Compbiomed Data Curation Helpdesk

Data publication is crucial to ensure that research data is accessible and reusable. Data publication also enhances the research work’s visibility and impact, promoting transparency and reproducibility. In addition, publishing data is often a compliance requirement by funding agencies, as it demonstrates a commitment to open science and responsible data management practices.

Within CompBioMed, we use the B2SHARE data repository, developed by EUDAT (funded by the EU) to publish data sources. We have defined CompBioMed community-specific metadata and implemented that in the B2SHARE repository. For more information about the metadata schema, you can visit: https://b2share.eudat.eu/communities/CompBioMed

For support regarding publishing data in the B2SHARE repository, you can enquire by the EUDAT support at: https://eudat.eu/contact-support-request

If you need general advice in selecting a repository to publish your data, data formats to publish, enriching data with metadata, and data migration you can contact us through this link.

Data Curation involves moving data, and here is an short overview of tools and techniques to move data efficiently.

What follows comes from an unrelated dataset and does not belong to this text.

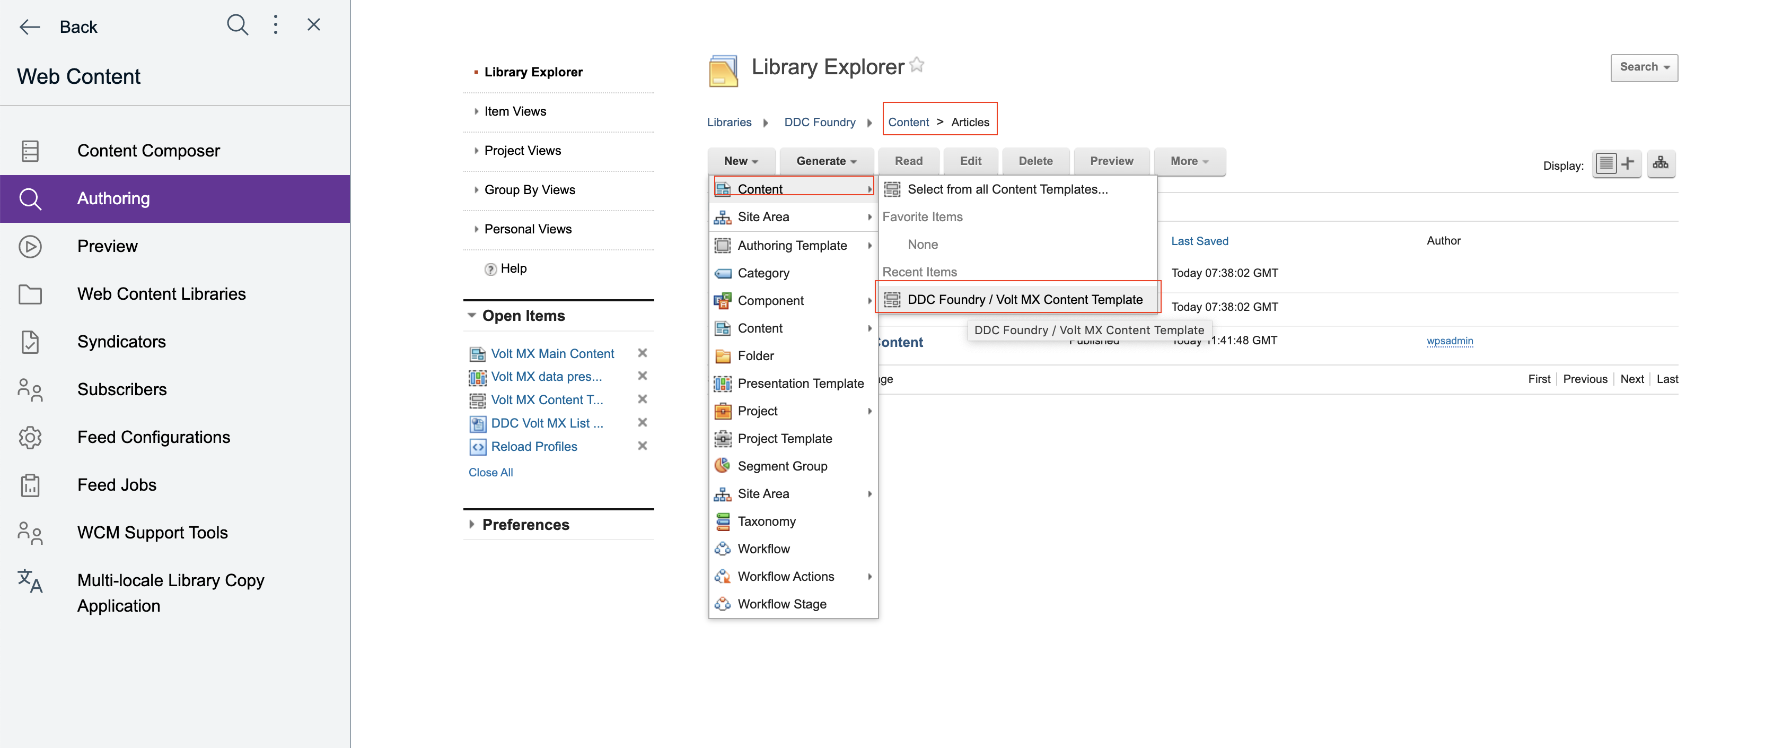Screen dimensions: 1774x748
Task: Click the Last Saved column header
Action: click(1199, 241)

  • “Small Data” (Less than 1 Gigabyte):
    • Such data can be easily transported using scp or sftp, which are mature and secure protocols, perfect for transferring smaller files, offering user-friendliness and reliability. Rsync is an efficient protocol which prioritises speed by transferring only file changes, making it ideal for incremental data updates.
  • “Big Data” (Greater than 1 Exabyte):
    • High-Performance Computing (HPC) Networks, such as GEANT2, are designed for massive data movement, and this provides the necessary bandwidth and throughput for handling exabyte-scale datasets. Further, Object Storage is a cloud-based storage solution excels at handling large, unstructured data sets, making it suitable for massive data archives. Lastly, data ingestion tools, such as Apache Kafka or Apache Flume are streaming platforms which facilitate real-time data movement for large data pipelines.